The Vagina Monologues ~ Eve Ensler

I can't talk about The Vagina Monologues in any objective, detatched way, as I can with other works. I can't approach it from a scholarly or literary point of view. It's held such a pivotal place in my life, that academics--thinking about it critically or theoretically or analytically--just don't don't work. Other people have written about it from those perspectives though, and have probably said more insightful things, and said them better than I could have. I can only describe my experience with The Vagina Monologues in personal terms, as a woman, a recovering Catholic, a feminist, a lesbian.
I don't remember the first time I heard about The Vagina Monologues. I remember a year ago, reading about it in the newspaper, during Christmas break. I remember laughing so hard I felt faint, and being moved to tears. One of those turning points in your life, and you don't realize it till much later. I can't seem to come up with anything but cliches. "Eye-opening" just fits, that's what it felt like. There were only three women on stage but it seemed like hundreds; and of course it was hundreds. Hundreds of women crying and laughing, hundreds of women talking about love and sex, rape and brutality, periods, vaginas, life, birth, and death. Things I had so little knowledge or experience of.
Gloria Steinem talks about "the spirit of self-knowledge and freedom" in The Vagina Monologues in her excellent foreword to the V-Day edition. That's really what it's given me, self-knowledge. And a sense of community and solidarity. The woman who has directed my university's productions of TVM the last two years is an amazingly beautiful, passionate and committed woman. My advisor and Feminist Criticism professor performed "The Flood" this year; she's such a smart and engaging woman, I thoroughly enjoy learning from her.

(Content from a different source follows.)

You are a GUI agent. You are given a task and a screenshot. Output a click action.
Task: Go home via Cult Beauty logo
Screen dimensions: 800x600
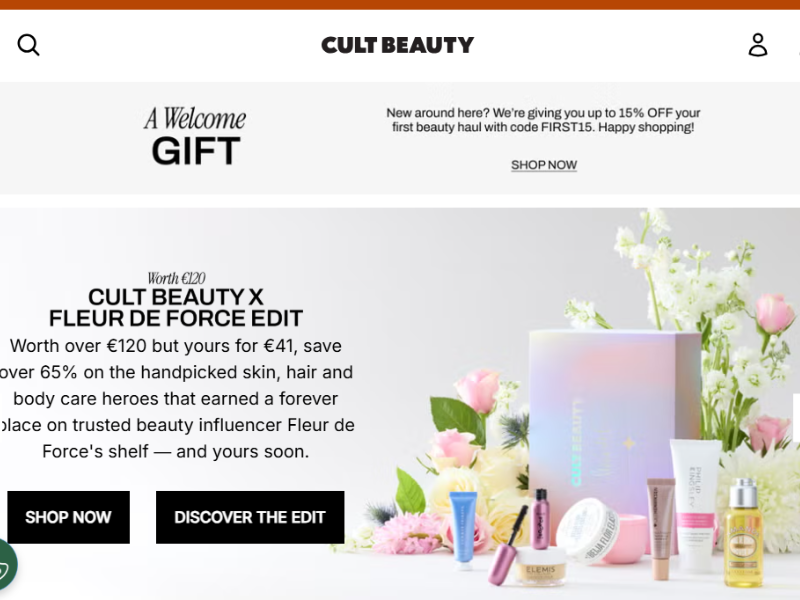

Performing "The Little Coochi Snorcher that Could" has been a good experience for me. Empowering, really. I approached it like declaration, a theatrical coming-out. I tried to be straight-forward and direct, not melodramatic; I thnk it has more impact if you don't "act" so much as tell it like an ordinary person, because that's who she is, and that's who I am. I don't have much in common with this woman, other than the fact we're both lesbians, but somehow her story was a way for me tosay "Here I am! This is me!"
Our production of TVM this year was a benefit to help the women of Juarez, Mexico; over 300 women have been abducted and murdered there in the last ten years. We showed a documentary about the killings, Senorita Extraviada, which is hard to watch. Everybody should see it. I remember going home afterwards, alone, in the dark, reasonably certain I would see the next morning alive. The women and girls in Juarez and too many other places don't have that certainty; their bodies show up months later in the desert, sometimes without nipples or hands, sometimes burned, sometimes just as bleached bones. And it's still going on. I remember thinking, it's not enough. What can I do that could possibly help? Boycott the American companies that employ the Juarez women in their maquiladoras? Write a strongly worded letter for Amnesty International? My performance in The Vagina Monologues, the money and awareness we raised, is not nearly enough, not even close. But it's something, at least, and it's all I can accomplish at the moment. Better than nothing.
My parents don't really understand what TVM is. They couldn't come up to see me anyway; I just told them it was a fundraiser, in the end. "Why does it have to be called that?" my mom asked.